# What needs to be done
What you return must be the lines from the first one below through the one containing "This screenshot has height=527, width=983.", exactly and with pictures excluded.
'''
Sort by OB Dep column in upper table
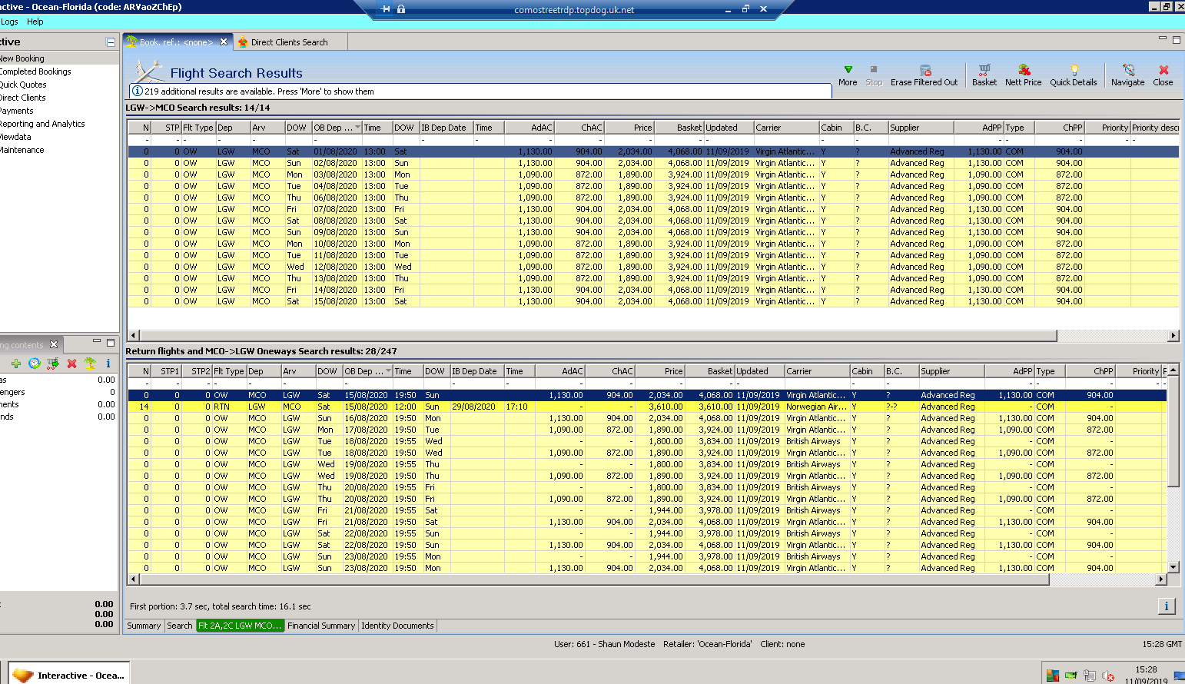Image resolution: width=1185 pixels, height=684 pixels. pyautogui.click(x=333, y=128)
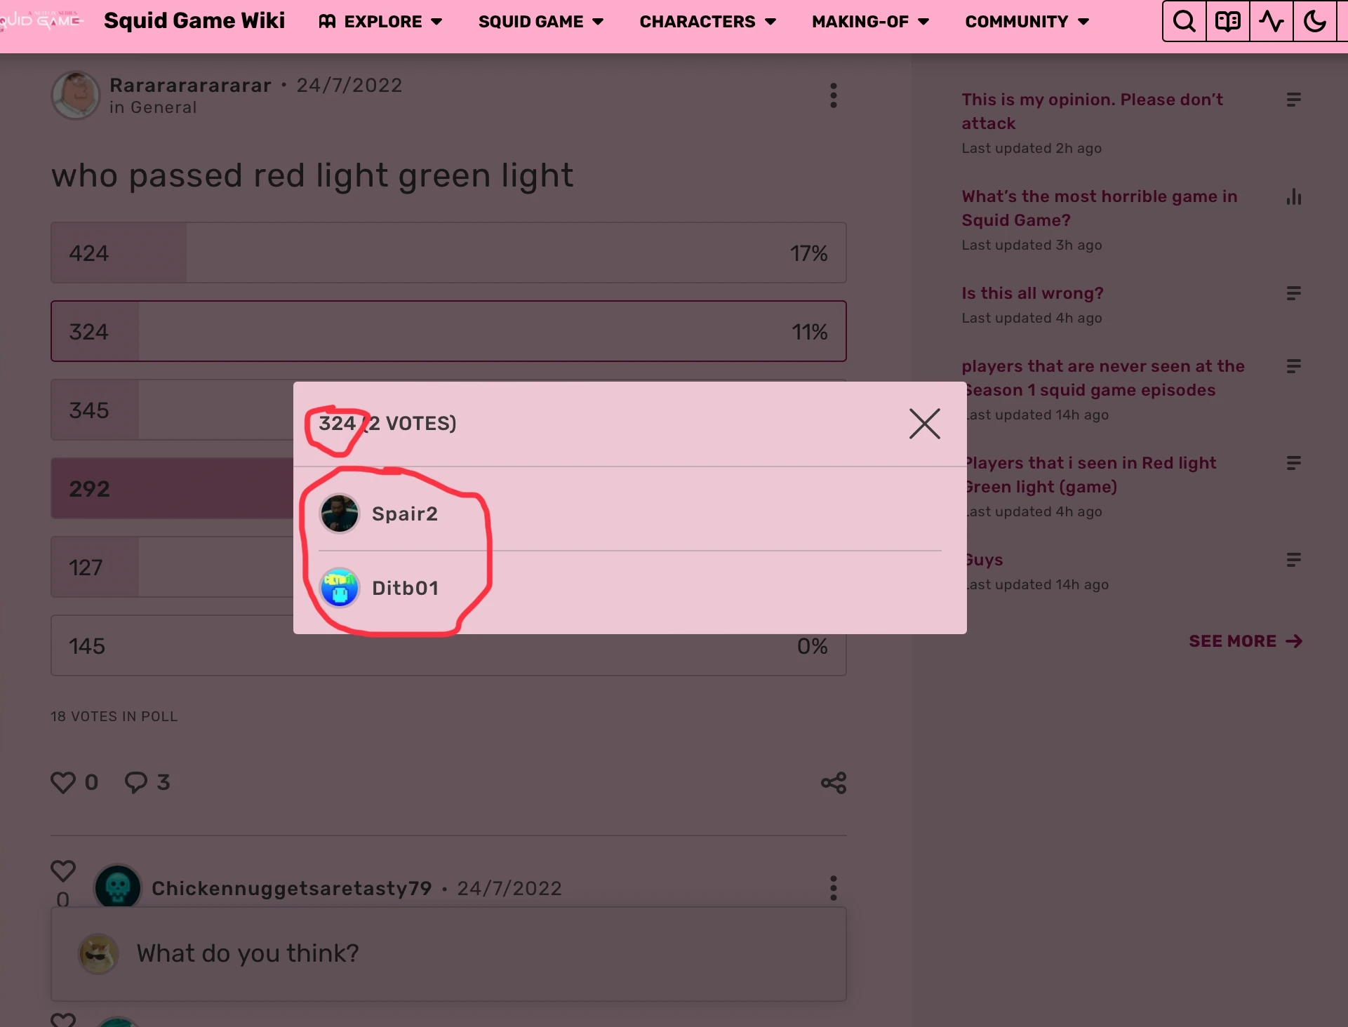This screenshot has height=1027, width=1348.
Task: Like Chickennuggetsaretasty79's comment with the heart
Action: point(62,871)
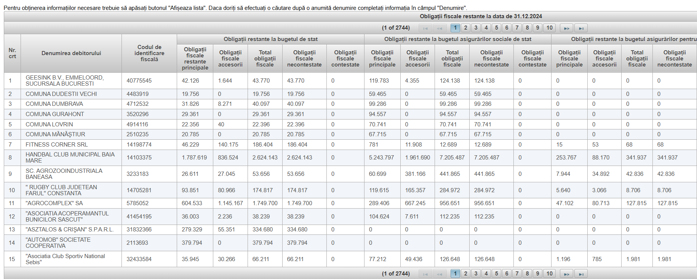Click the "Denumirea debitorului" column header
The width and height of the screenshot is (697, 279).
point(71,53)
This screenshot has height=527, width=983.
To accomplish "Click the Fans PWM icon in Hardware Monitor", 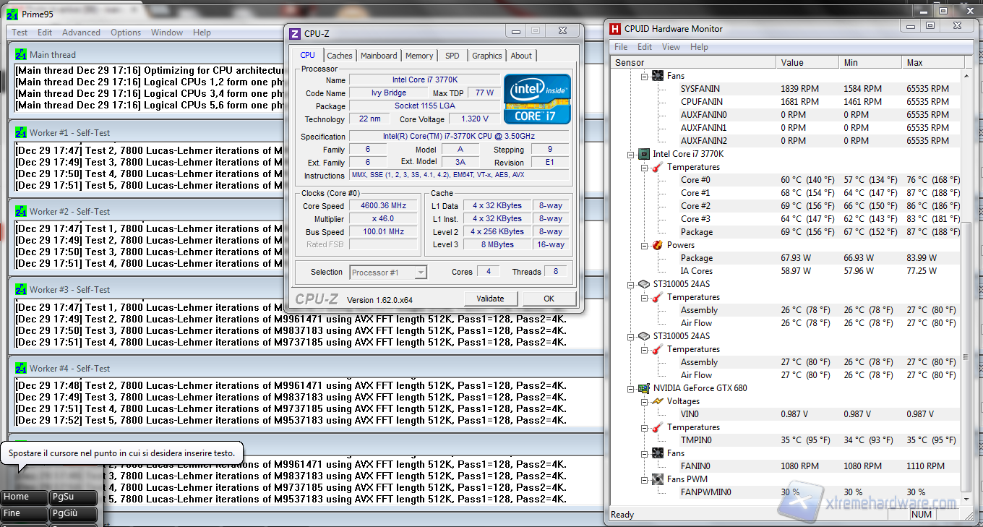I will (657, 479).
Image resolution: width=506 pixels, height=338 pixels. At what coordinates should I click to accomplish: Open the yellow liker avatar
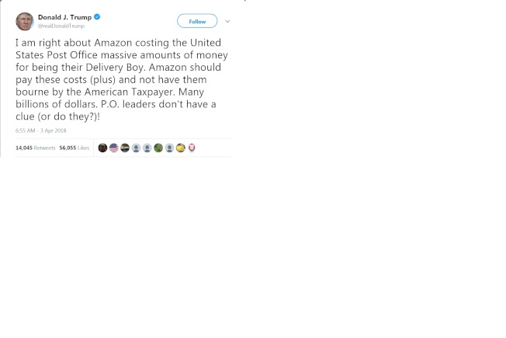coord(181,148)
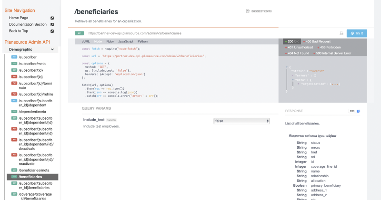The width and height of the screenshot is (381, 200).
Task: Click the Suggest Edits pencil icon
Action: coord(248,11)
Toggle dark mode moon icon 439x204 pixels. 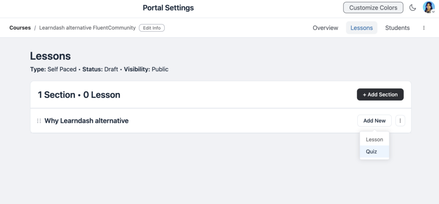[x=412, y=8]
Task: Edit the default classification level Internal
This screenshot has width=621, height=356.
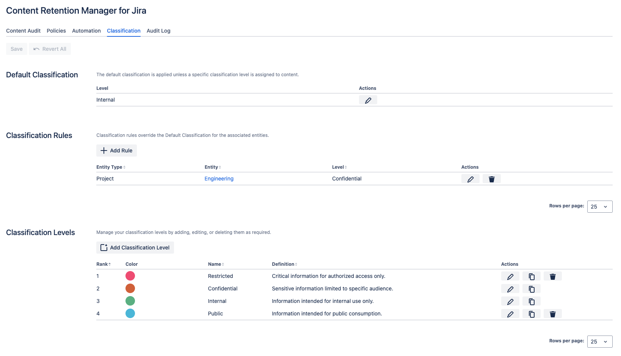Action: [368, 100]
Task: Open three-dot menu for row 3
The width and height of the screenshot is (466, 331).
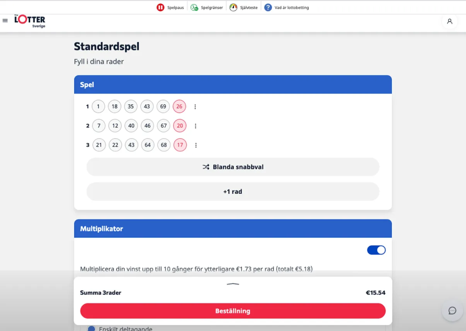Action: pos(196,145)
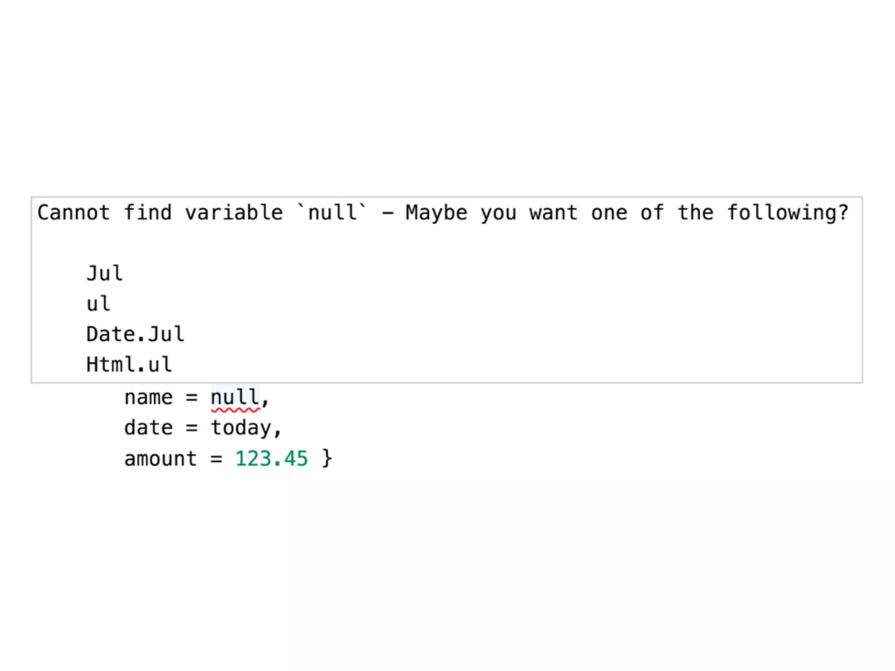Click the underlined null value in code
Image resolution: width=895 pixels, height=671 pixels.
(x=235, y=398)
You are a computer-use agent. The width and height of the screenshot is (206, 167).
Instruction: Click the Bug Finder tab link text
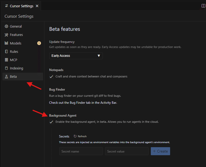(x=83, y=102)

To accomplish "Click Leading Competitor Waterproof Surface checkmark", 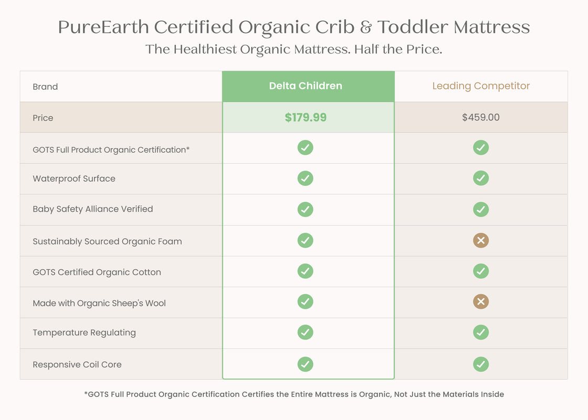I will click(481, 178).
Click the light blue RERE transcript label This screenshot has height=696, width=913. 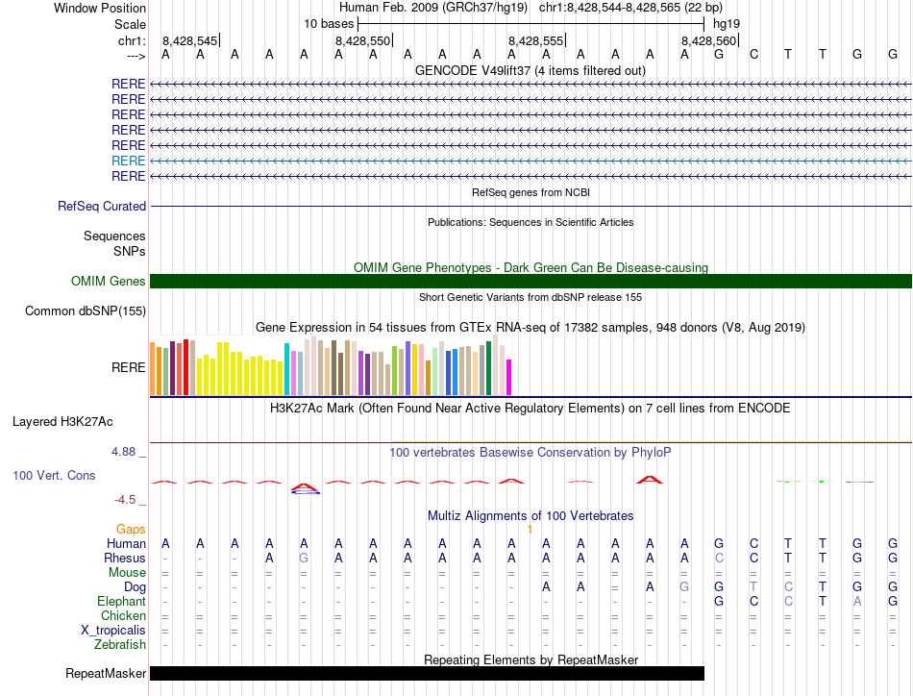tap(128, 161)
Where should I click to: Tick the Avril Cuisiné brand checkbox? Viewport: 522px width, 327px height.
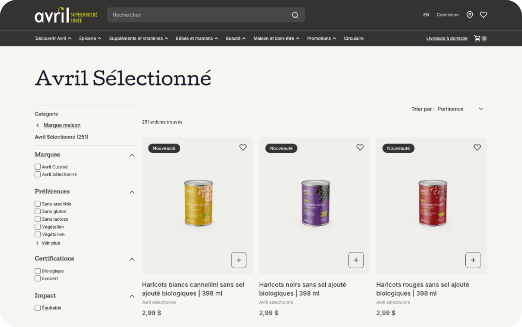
'''
# Solution to this problem
Sort by OB Dep column in upper table
Image resolution: width=1185 pixels, height=684 pixels. pyautogui.click(x=333, y=128)
This screenshot has height=1027, width=1348.
Task: Like Chickennuggetsaretasty79's comment with the heart
Action: point(62,871)
Click the "Denumirea debitorului" column header
The width and height of the screenshot is (697, 279).
point(71,53)
This screenshot has height=527, width=983.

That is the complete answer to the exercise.